14TH NAM SUMMIT IN CUBA

 

Restore NAM To Its Old Glory

 

THE 14th summit of the Non Aligned Movement (NAM) will take place in Havana, the capital city of Socialist Cuba, on September 15 and 16. However, from September 11 onwards, the foreign ministers of the 116-member countries would be in session to finalise the draft declaration to be presented to the summit. High expectations have been aroused amongst the progressive peace-loving people all over the world on this “Havana declaration”. Such expectations are based both on the current political situation in the world dominated by imperialist aggression and the fact that this summit is being held in Cuba which has courageously remained in the forefront of imperialism’s firing line. It has successfully foiled all imperialist attempts of subversion and remains a vibrant socialist society and State.

 

The NAM was founded in 1961 at its inaugural summit in Belgrade, capital of former Yugoslavia with 25 founding members. India’s Nehru, Egypt’s Nasser and Yugoslavia’s Tito were the main inspiration in the post-decolonised world to establish this forum as a platform of solidarity amongst the newly independent countries. With a steady increase in its membership, NAM emerged as a powerful international forum mobilising world opinion in completing the process of decolonisation and in seeking solutions for the hangovers of the colonial world such as the Palestinian question, South Africa’s apartheid etc. 

 

During the bipolarity of the Cold War period, the NAM was mistakenly viewed by a section as a forum whose main object was to bargain between the two poles –– the USA and the USSR. Such vulgar mechanical interpretation of NAM’s objectives was often put at rest by the declarations of successive NAM summits.
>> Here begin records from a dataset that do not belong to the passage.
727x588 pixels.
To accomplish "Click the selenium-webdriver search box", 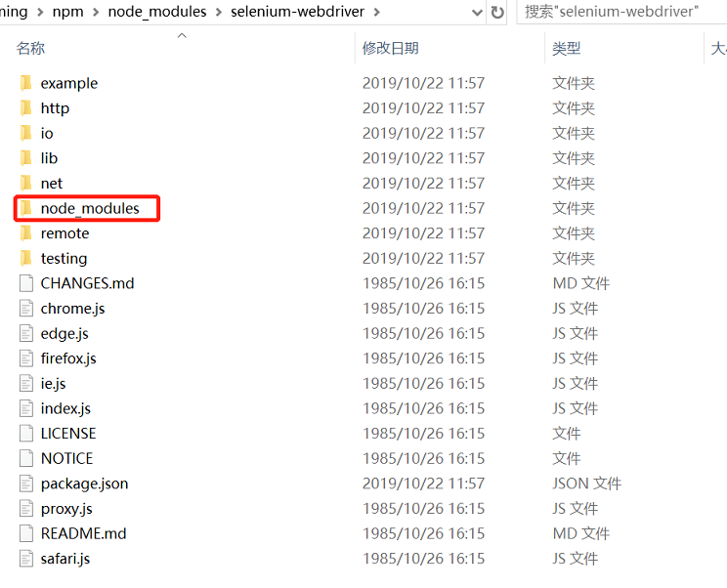I will pos(621,12).
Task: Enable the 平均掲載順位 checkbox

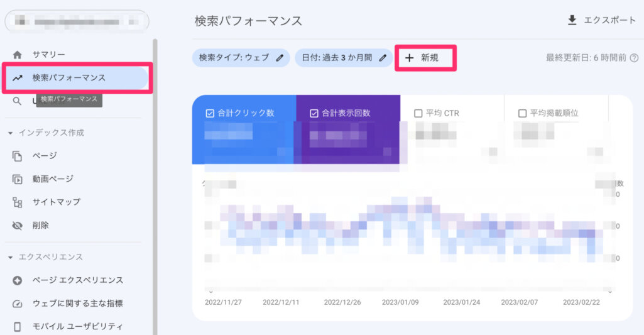Action: coord(522,114)
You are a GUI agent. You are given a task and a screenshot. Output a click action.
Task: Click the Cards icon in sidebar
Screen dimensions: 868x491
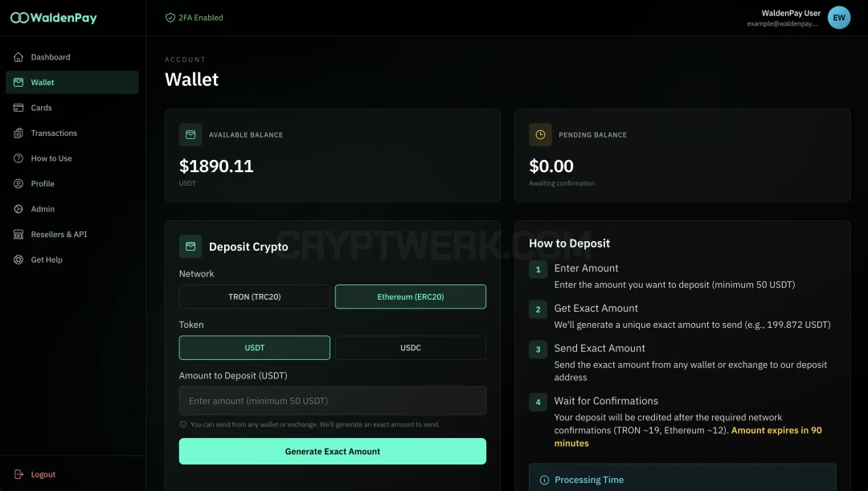18,108
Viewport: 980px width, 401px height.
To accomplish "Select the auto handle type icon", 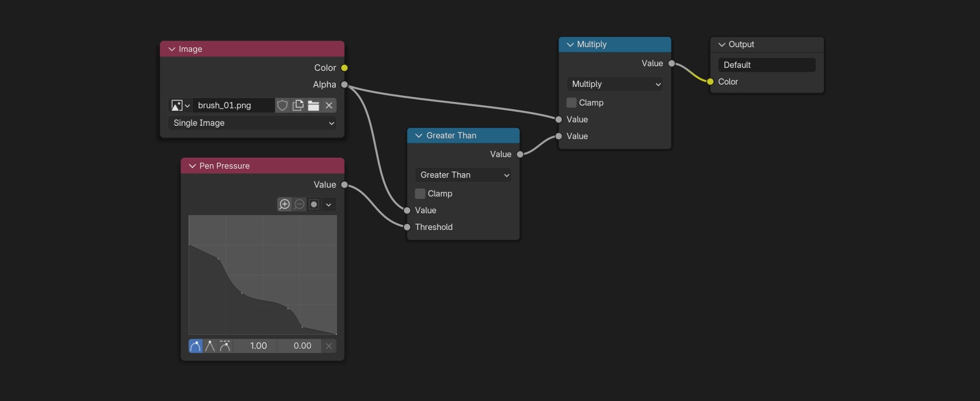I will click(x=195, y=346).
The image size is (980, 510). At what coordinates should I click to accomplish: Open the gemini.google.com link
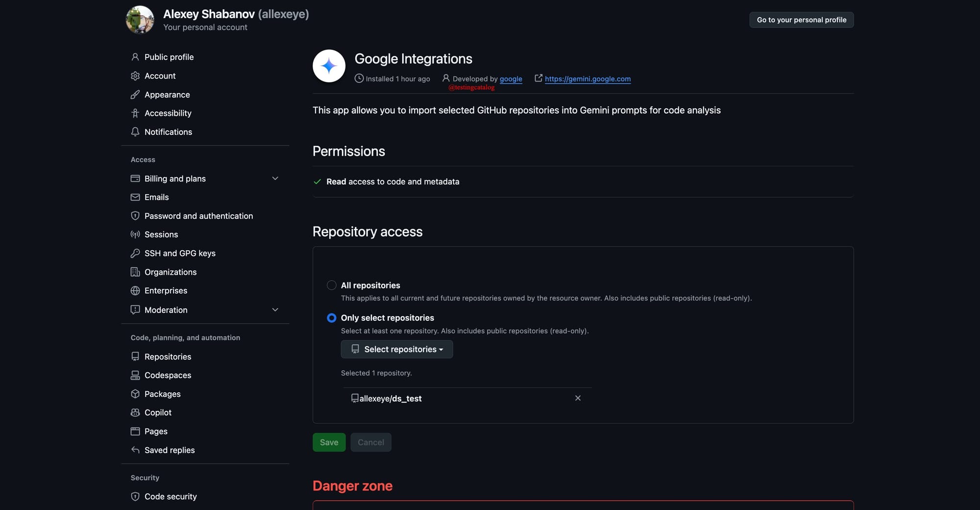(x=588, y=78)
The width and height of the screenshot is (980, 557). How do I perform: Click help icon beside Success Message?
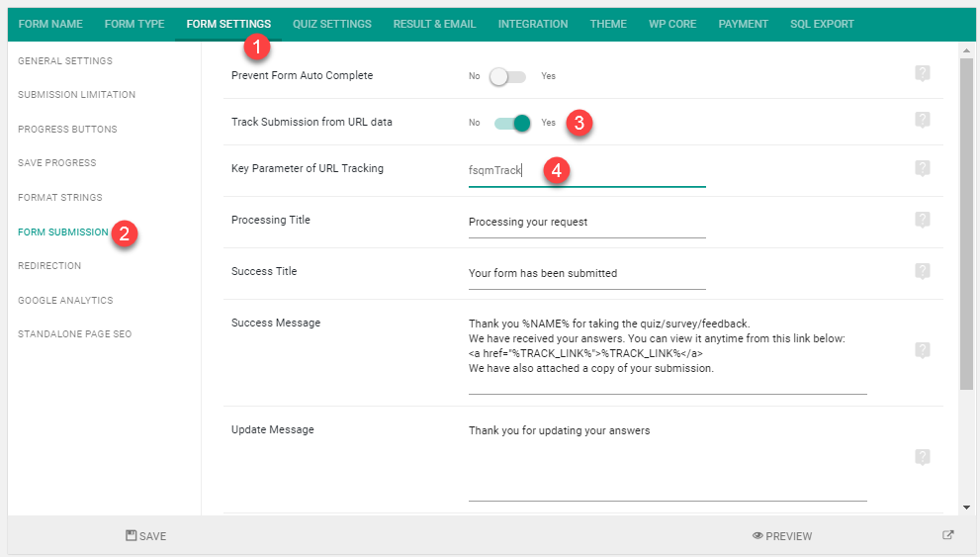coord(923,350)
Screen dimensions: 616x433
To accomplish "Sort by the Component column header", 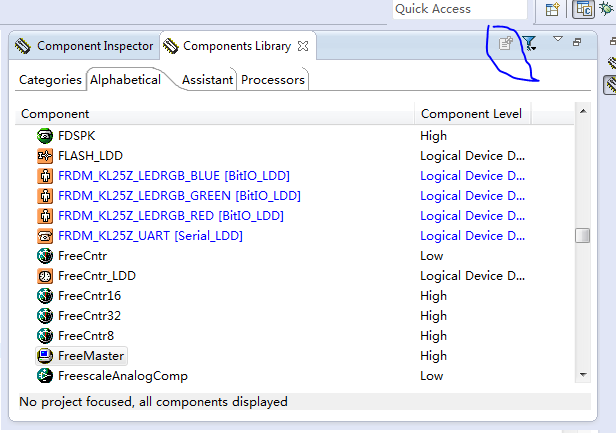I will 214,114.
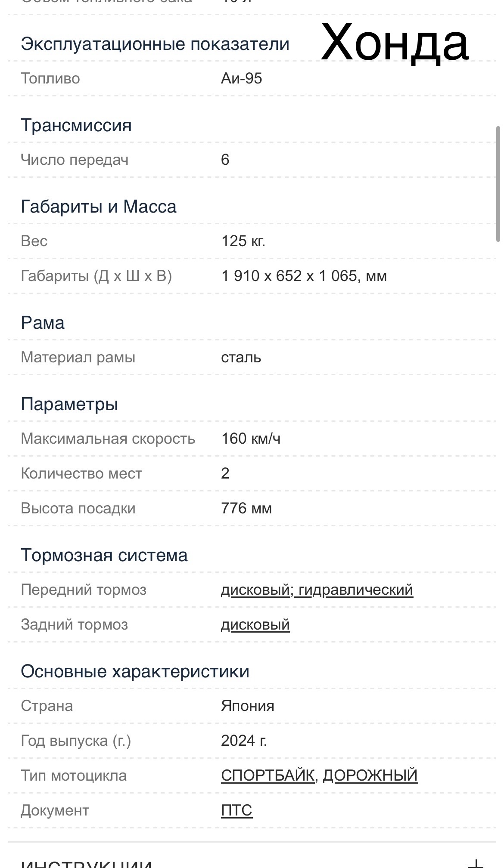Viewport: 504px width, 868px height.
Task: Click the Япония country value
Action: (x=247, y=706)
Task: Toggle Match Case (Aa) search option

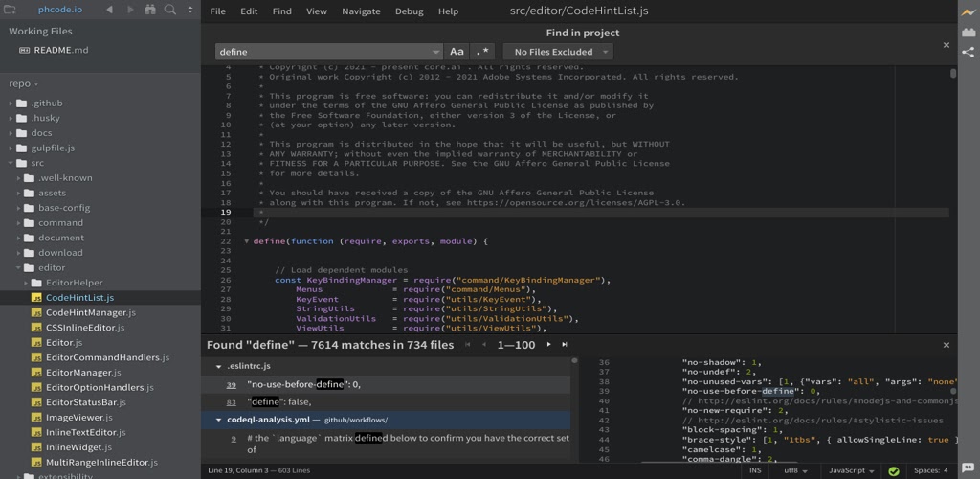Action: pos(457,52)
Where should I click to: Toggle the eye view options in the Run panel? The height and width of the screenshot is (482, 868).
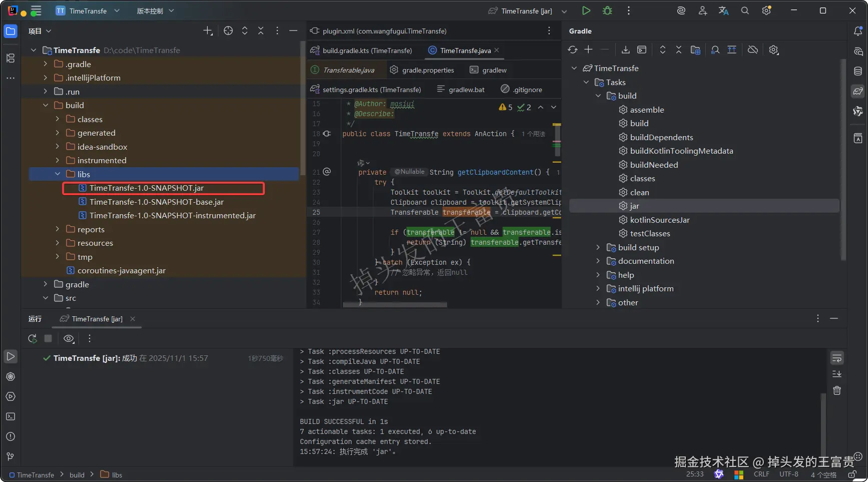(69, 338)
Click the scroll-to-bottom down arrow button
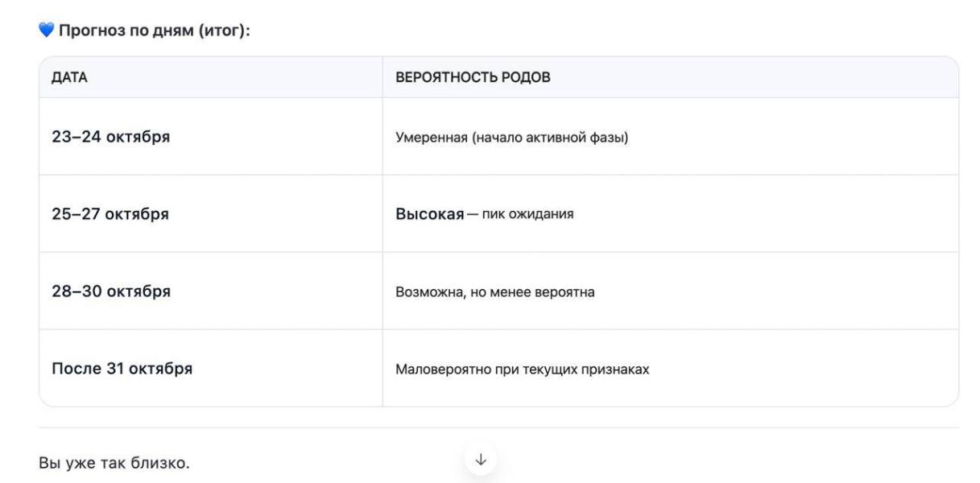Viewport: 980px width, 483px height. [481, 460]
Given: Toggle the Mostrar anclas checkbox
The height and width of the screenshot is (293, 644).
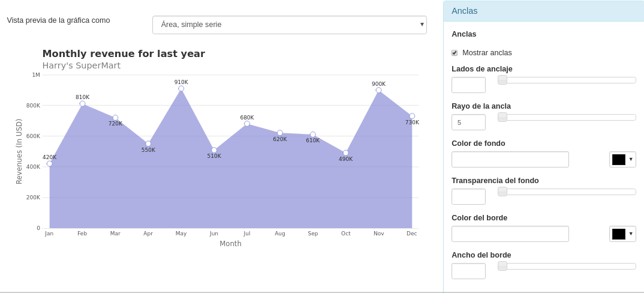Looking at the screenshot, I should tap(455, 53).

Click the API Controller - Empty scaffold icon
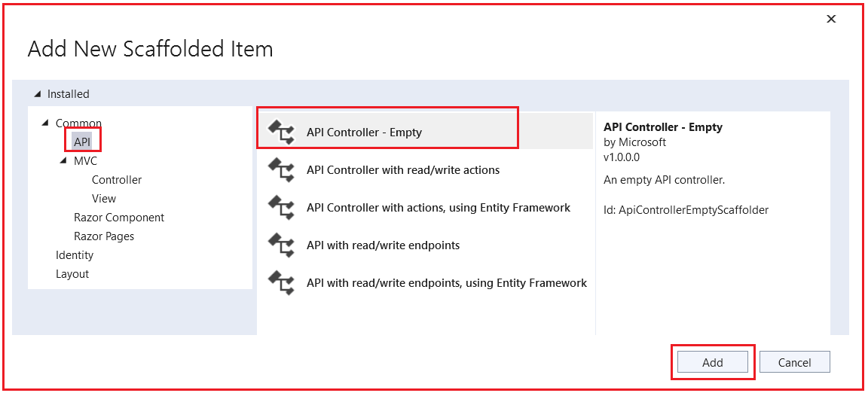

The movement unequivocally declared that it stands for the unity of the countries of the developing world in defence of their political and economic sovereignty and their choice of the political system that they would practice in their respective countries. In short, NAM emerged as a movement defending the rights of the developing countries against any effort to pressurise, intimidate or browbeat them into accepting any diktat of powerful nations. As Indira Gandhi once said in the past, the NAM’s essence was essentially anti-imperialist. This was when India received the chairmanship of the NAM from Cuba’s Fidel Castro in 1983.

 

The NAM summit is taking place in Cuba after 25 years. Whether the chairmanship will move to India once again like in the past is yet to be seen. However, given India’s leading role in the past, it is only befitting that prime minister Manmohan Singh is leading the Indian delegation at the summit. This makes it all the more contingent upon India to declare its anti-imperialist positions unequivocally before the world. This is an opportunity for the UPA government to correct its course in India’s foreign policy which has been unmistakably drifting towards succumbing to US imperialist pressures in recent times. 

 

This NAM summit comes at a time when the challenges facing the countries of the developing world are, indeed, immense. After the end of the Cold War bipolarity, the trend in international relations should have been towards multi-polarity. This, however, is being sabotaged and subverted by US imperialism which seeks to impose a world of uni-polarity under its hegemony. The international situation today is, thus, dominated by an imperial arrogance that disrespects and often assaults the national sovereignty of developing countries; brazen military intervention as we see in Iraq and Lebanon; unrestrained interference in the internal affairs of those independent countries that refuse to bow down to imperialist dictates or those who dare to resist imperialist pressures and the effort, utilising the process of globalisation, to economically recolonise the third world countries. The NAM needs to reassert the solidarity of the third world in facing these challenges and resisting to eventually defeat such imperialist efforts to impose its hegemony.

 

In this context, seeking to revitalise the NAM, the draft declaration for the summit states that the situation requires, “like never before, for our nations to remain united, firm and to shoulder a greater level of activism” in order to face these challenges. Towards this end, the draft suggests that the goals of the countries of the developing world must include, “NAM becoming an agency for political coordination, to promote and defend their common interests as well as the need to foster unity and solidarity; defence of peace and international security; cooperation based on international law; and promotion of the sustainable development of our peoples”. 

 

If the summit were able to achieve these objectives, then the NAM would not merely be revitalised but it is hoped that under the leadership of Cuba, it will once again play the powerful role that it once wielded in shaping the international situation on more democratic and progressive lines. It is in India’s interests that NAM needs to be strengthened and the declaration of the summit should be turned into a working agenda for all developing countries in their resistance to imperialist hegemonism.